Healthcare experts emphasize the importance of early detection, patient screening, and rigorous infection prevention protocols to control the spread of C. auris. “Adherence to recommended practices is essential for minimizing outbreaks,” noted one infectious disease specialist.
The surge in cases varied by state, reflecting localized differences in detection and management efforts. The rise in numbers serves as a reminder of the need for robust public health strategies to address the growing threat of fungal infections in healthcare environments. As C. auris continues to spread, vigilance and coordinated efforts are critical to protecting vulnerable populations.
An excellent examination of the topic was had in the May Issue of CAPTODAY: https://www.captodayonline.com/climate-of-concern-over-fungal-infections/
CLIA-Waiver for bioMerieux Sore Throat Test
In 2024, bioMérieux received FDA 510(k) clearance and a Clinical Laboratory Improvement Amendments (CLIA) waiver for its BIOFIRE® SPOTFIRE® Respiratory/Sore Throat (R/ST) Panel. This multiplex PCR test can detect nucleic acids from up to 15 common bacteria, viruses, and viral subtypes linked to respiratory and sore throat infections, delivering results in about 15 minutes. Samples can be collected via nasopharyngeal or throat swabs depending on the suspected infection.
This marks the third FDA-cleared panel for the BIOFIRE SPOTFIRE System, which also supports the Respiratory (R) Panel and the Respiratory (R) Panel Mini. With the CLIA waiver, these tests can be used by non-laboratory professionals in a wide range of clinical settings, such as urgent care centers, physician offices, and pharmacies.
The R/ST Panel is CE-marked under the In Vitro Diagnostic Directive (IVDD) and is undergoing submission under the In Vitro Diagnostic Regulation (IVDR). bioMérieux also plans to submit the BIOFIRE SPOTFIRE R/ST Panel Mini, designed to detect five common respiratory pathogens, for FDA clearance. The Mini panel is not yet available for sale.

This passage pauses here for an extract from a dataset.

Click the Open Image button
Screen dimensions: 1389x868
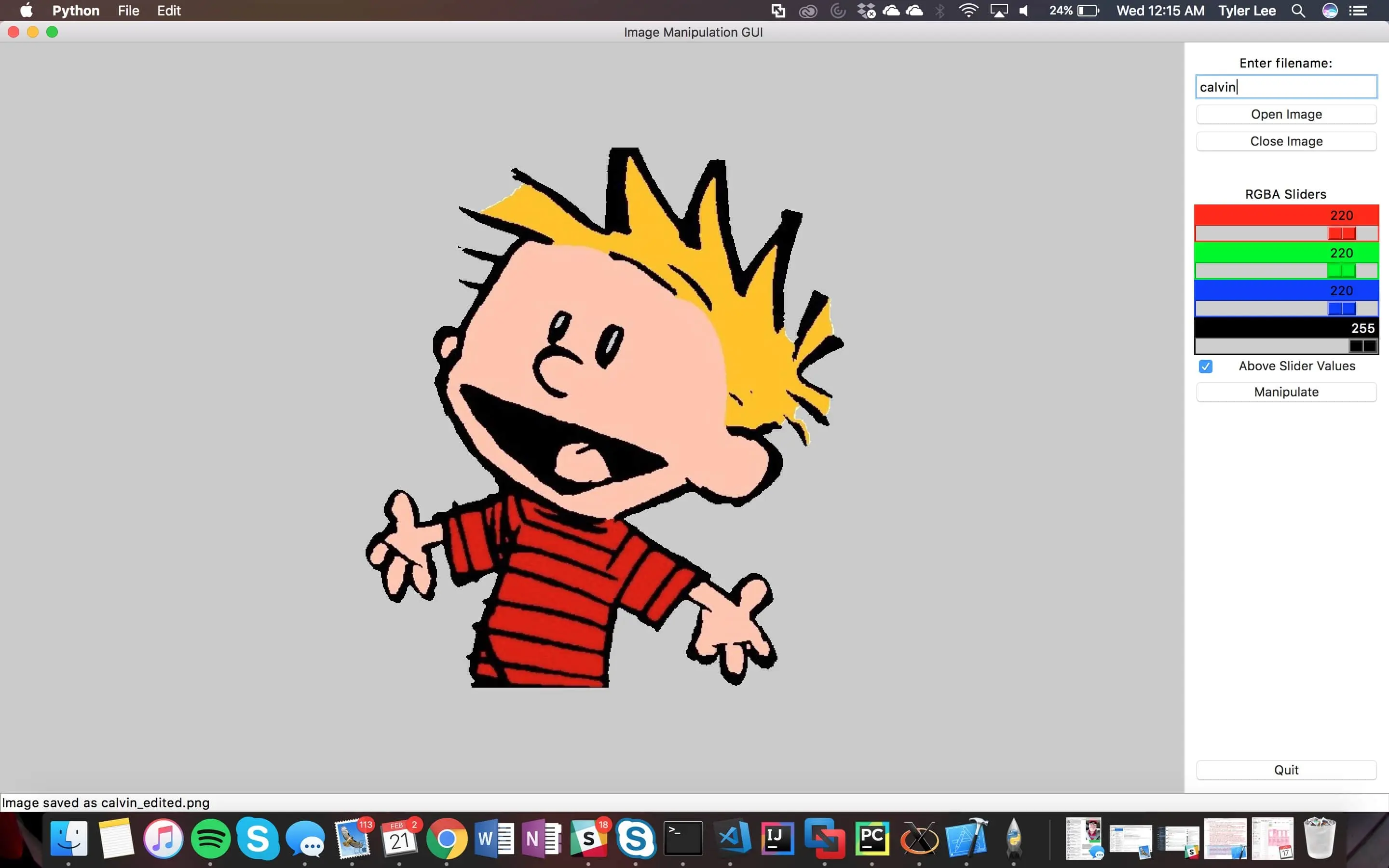coord(1286,114)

Abbott Nabs Clearance for Traumatic Brain Injury Test
Abbott’s recent FDA 510(k) clearance for its I-Stat TBI cartridge marks a significant advancement in diagnosing traumatic brain injuries (TBIs), which are defined as injuries affecting brain function. The I-Stat TBI cartridge uses whole-blood samples to measure two brain-specific biomarkers, glial fibrillary acidic protein (GFAP) and ubiquitin C-terminal hydrolase L1 (UCH-L1), which are released into the bloodstream following a head injury. The assay combines biomarkers with an algorithm to provide quantitative results or rule out the need for CT scans, making it suitable for urgent care, nursing homes, and potentially broader applications like pediatric care and concussion diagnostics.
FDA Issues Reclassification Policy, and Makes Good on It
The US Food and Drug Administration said on Wednesday that its Center for Devices and Radiological Health (CDRH) is planning a process to reclassify some high-risk in vitro diagnostics as moderate risk in a move that the agency said would allow manufacturers to seek marketing clearance for their tests through a less stringent regulatory pathway.

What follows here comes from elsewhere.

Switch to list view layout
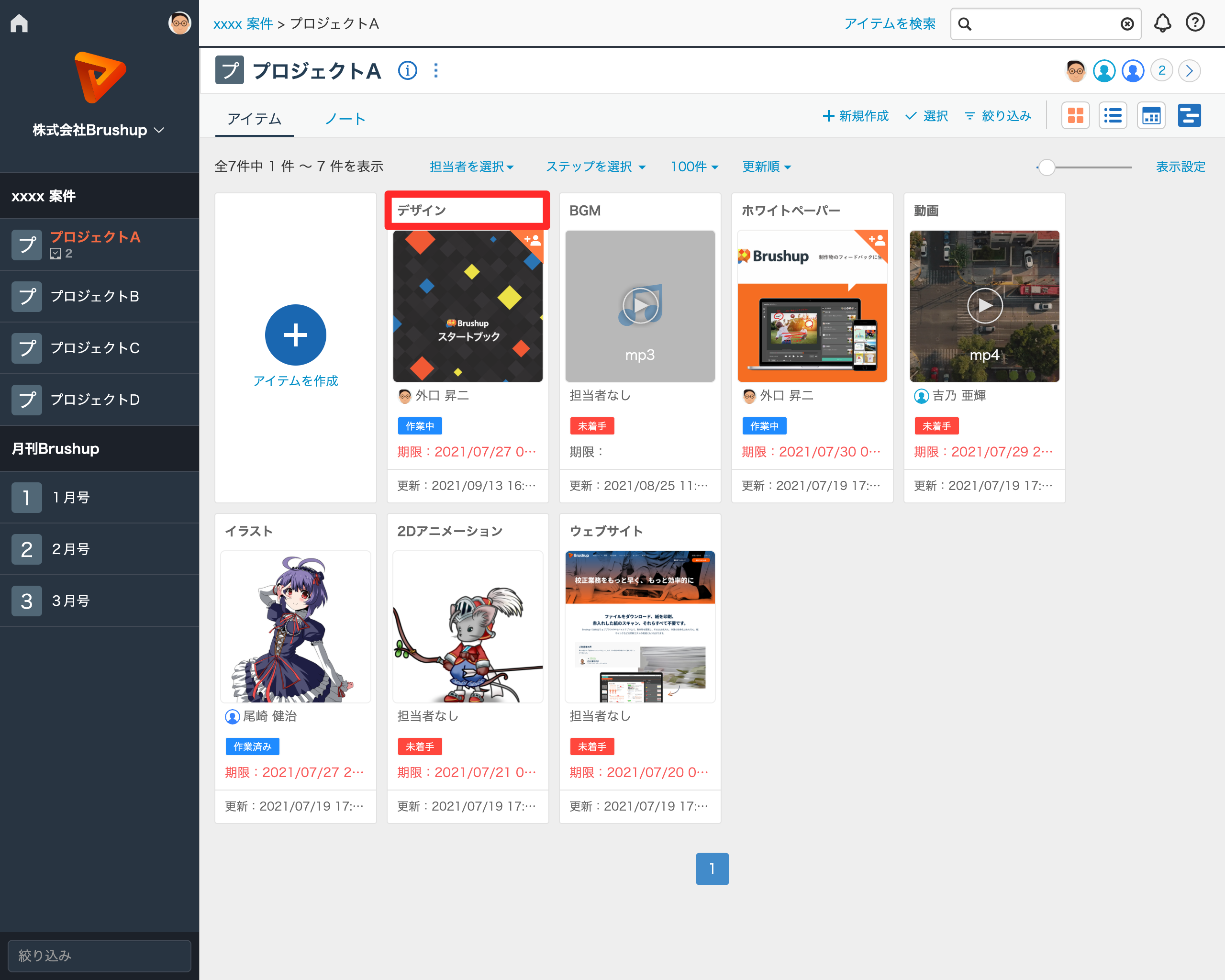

According to the FDA, the majority of these high-risk — or Class III — tests are infectious disease and companion diagnostic IVDs. By reclassifying certain of them as moderate risk — or Class II — test makers could obtain clearance through the 510(k) premarket notification pathway rather than the more burdensome premarket approval pathway.
The CDRH will still conduct a premarket review of reclassified tests under the 510(k) pathway, the FDA added. It will also continue to take a risk-based approach in the initial classification of individual IVDs to determine the appropriate level of regulatory controls and whether a new test may be classified into Class II through de novo classification, rather than being Class III and subject to the premarket approval pathway.
In September 2024, the FDA proposed reclassifying antigen, antibody, and nucleic acid-based Hepatitis B Virus assay devices. This initiative is part of the FDA’s broader strategy to ensure that devices are regulated in the appropriate class with the necessary level of regulatory controls, thereby supporting the development of these tests and increasing access to important diagnostic tools.
In addition to the reclassification of certain Hepatitis B Virus (HBV) assay devices, the U.S. Food and Drug Administration (FDA) has initiated the reclassification process for other high-risk tests, including: serology-based IVDs for human parvovirus B19 detection and cell-mediated immune reactivity IVDs for Mycobacterium
CONTINUED LAB CUSTOMER CONSOLIDATION, with Some Big Steps in 2024
There was no letdown in laboratory consolidation in 2024. Several acquisitions. While lab consolidation has been ongoing for years, the economic challenges facing many hospitals and healthcare systems in recent years have further fueled this trend. A steep drop in elective procedures and other services during the COVID-19 pandemic followed by labor shortages and wage inflation cut into profitability. This has led many systems to look to sell off their lab assets to bring in needed cash.
In 2024, major players like Quest Diagnostics and Labcorp took advantage of these conditions, acquiring smaller labs and hospital system lab networks to expand their market share. These acquisitions reflect a continued focus on centralizing operations and cutting costs while securing access to valuable hospital testing contracts.
- LabCorp acquired select parts of BioReference Health’s laboratory business in September of this year. The acquisition includes BioReference Health’s laboratory testing businesses focused on clinical diagnostics and reproductive and women’s health in the United States outside of New York and New Jersey, including certain patient service centers (PSCs), customer contracts and operating assets, which currently generate approximately $100 million in annual revenue. The purchase price for the transaction is $237.5 million.
- In September, Quest acquired select laboratory assets from Allina Health, aiming to improve access to high-quality and affordable laboratory services for providers and patients in Minnesota and western Wisconsin.
- In October, Quest completed the acquisition of select laboratory assets from OhioHealth, broadening access to cost-effective and innovative laboratory services in Ohio
- Quest has acquired 100% of the equity of LifeLabs. Quest expects the transaction to generate approximately CAN $970 million (approximately USD $710 million) in annual revenues. Eye On IVD spoke about this in a G2 Intelligence article: https://www.g2intelligence.com/dx-deals-labcorp-acquires-stake-in-european-testing-giant/